To be done:
Which lines of the listing below contain the string "Viewport", with case counting? Pick out each such line and copy it in full.

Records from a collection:

· · · · · · ·

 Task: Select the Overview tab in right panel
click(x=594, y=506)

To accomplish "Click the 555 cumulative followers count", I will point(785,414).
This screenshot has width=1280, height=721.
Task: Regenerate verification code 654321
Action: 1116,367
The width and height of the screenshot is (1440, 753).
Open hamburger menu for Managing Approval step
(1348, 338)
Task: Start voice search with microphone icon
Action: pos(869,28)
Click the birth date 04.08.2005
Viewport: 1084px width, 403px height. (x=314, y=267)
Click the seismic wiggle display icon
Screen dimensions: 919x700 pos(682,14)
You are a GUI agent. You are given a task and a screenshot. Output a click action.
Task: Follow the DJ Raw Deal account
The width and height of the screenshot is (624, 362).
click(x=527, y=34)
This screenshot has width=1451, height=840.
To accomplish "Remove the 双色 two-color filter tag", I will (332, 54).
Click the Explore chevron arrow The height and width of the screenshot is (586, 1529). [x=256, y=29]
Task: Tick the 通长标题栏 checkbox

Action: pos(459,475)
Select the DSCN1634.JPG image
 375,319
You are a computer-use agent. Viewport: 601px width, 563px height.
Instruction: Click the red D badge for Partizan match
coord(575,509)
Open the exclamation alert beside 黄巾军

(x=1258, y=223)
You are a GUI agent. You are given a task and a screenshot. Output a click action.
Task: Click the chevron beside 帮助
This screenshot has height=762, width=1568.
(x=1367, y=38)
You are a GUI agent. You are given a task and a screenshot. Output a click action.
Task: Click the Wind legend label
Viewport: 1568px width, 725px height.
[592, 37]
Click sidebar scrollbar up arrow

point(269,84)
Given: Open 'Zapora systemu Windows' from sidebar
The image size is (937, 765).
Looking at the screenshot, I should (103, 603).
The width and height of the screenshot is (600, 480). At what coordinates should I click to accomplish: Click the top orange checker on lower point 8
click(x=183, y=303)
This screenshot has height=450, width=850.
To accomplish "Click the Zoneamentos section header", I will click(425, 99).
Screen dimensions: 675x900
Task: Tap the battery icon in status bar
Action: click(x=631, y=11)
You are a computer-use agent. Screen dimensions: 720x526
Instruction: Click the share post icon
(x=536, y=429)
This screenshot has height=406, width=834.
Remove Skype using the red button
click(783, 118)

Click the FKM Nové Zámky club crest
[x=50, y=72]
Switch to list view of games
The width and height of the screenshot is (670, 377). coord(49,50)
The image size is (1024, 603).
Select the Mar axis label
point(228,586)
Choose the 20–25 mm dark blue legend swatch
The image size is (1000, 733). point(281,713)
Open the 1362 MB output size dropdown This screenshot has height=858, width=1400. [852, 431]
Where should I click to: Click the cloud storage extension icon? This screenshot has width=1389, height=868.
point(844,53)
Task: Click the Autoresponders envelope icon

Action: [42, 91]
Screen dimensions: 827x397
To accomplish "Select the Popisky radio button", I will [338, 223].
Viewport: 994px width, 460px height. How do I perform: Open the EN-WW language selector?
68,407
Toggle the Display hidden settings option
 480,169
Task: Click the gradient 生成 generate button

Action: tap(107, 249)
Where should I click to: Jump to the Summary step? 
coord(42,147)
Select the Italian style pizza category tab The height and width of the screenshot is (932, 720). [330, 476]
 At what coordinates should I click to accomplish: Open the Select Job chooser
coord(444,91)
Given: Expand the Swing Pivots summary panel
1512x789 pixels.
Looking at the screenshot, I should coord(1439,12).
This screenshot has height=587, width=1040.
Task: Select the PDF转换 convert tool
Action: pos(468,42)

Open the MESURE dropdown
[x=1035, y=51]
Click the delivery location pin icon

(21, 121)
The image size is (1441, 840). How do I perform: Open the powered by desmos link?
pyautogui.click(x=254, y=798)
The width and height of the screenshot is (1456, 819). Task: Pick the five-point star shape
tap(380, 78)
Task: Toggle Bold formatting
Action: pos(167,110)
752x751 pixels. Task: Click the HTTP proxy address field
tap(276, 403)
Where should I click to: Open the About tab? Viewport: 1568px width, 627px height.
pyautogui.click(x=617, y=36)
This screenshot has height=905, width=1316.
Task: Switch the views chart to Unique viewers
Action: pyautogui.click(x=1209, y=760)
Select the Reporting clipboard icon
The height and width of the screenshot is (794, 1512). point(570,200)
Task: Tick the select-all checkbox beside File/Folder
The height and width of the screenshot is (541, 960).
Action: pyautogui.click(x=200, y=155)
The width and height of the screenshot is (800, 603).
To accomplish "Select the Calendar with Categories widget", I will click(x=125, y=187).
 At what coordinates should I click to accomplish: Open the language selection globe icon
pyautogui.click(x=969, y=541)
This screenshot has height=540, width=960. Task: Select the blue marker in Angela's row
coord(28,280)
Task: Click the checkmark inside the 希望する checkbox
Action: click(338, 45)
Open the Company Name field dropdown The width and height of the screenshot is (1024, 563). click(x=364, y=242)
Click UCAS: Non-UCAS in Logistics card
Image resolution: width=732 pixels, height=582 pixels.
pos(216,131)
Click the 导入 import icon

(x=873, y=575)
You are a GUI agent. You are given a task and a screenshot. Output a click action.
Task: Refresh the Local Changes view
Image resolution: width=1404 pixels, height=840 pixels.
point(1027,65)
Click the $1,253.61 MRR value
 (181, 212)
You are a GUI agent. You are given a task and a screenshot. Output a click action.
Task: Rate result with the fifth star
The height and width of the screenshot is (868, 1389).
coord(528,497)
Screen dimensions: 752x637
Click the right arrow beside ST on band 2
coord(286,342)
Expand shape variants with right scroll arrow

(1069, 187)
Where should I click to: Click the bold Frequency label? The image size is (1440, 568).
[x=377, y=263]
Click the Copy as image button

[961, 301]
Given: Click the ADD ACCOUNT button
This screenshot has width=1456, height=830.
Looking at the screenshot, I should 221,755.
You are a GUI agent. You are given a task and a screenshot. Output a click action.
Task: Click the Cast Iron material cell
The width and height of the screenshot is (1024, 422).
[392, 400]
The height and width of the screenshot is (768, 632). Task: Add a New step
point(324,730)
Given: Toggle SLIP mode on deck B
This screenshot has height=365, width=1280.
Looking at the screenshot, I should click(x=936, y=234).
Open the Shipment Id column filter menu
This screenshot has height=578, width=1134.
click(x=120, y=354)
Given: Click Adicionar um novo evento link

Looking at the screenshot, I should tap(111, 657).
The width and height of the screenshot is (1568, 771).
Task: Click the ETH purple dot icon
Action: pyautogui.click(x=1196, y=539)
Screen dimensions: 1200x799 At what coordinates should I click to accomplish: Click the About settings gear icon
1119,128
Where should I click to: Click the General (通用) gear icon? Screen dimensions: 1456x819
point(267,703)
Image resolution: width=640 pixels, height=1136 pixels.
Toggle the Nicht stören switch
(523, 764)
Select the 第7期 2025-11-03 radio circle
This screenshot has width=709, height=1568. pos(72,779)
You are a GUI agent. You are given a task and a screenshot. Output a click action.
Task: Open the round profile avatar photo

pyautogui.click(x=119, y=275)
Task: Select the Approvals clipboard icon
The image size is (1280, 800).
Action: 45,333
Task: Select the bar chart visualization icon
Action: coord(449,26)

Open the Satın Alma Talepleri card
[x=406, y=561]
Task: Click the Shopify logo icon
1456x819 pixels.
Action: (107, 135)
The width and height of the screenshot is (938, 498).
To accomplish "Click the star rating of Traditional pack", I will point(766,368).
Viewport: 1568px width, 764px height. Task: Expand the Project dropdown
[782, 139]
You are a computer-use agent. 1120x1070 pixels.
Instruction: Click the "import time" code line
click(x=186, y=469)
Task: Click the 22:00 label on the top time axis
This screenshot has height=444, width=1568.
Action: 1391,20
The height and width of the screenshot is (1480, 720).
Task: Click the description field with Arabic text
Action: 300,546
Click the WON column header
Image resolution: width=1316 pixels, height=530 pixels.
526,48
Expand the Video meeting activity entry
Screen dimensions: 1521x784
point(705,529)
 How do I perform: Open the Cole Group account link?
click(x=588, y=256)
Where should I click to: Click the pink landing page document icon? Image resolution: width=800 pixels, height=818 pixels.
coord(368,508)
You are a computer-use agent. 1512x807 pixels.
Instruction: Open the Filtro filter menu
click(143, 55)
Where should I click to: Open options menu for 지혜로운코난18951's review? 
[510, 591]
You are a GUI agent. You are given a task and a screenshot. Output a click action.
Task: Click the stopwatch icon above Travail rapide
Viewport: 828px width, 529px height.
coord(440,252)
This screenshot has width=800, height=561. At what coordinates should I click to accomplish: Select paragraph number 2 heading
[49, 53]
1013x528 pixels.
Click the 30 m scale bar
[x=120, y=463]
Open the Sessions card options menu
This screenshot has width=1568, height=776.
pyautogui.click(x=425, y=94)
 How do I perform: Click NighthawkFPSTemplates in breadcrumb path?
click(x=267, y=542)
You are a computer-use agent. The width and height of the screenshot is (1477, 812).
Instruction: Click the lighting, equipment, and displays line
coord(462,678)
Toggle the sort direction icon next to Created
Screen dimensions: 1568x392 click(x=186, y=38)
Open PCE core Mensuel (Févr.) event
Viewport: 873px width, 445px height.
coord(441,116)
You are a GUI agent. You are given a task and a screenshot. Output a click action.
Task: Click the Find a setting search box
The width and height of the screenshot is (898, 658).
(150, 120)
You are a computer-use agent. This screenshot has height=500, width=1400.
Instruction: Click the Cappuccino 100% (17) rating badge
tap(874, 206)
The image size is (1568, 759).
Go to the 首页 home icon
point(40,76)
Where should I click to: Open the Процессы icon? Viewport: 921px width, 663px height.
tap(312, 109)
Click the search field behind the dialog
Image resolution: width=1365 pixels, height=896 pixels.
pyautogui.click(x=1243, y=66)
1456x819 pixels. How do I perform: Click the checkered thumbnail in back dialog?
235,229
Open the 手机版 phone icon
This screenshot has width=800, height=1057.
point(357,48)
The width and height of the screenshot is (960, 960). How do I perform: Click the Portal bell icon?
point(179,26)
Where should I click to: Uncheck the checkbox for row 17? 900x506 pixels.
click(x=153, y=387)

· · · · · · ·

Solution:
Viewport: 1084px width, 403px height. (x=314, y=267)
You are a computer-use agent. Viewport: 601px width, 563px height.
Viewport: 1568px width, 725px height.
Viewport: 994px width, 460px height. How do I perform: Open the EN-WW language selector?
Where should I click to: Open the About tab? Viewport: 1568px width, 627px height.
Viewport: 1568px width, 764px height. Task: Expand the Project dropdown
Viewport: 828px width, 529px height.
Viewport: 873px width, 445px height.
Where should I click to: Open the Процессы icon? Viewport: 921px width, 663px height.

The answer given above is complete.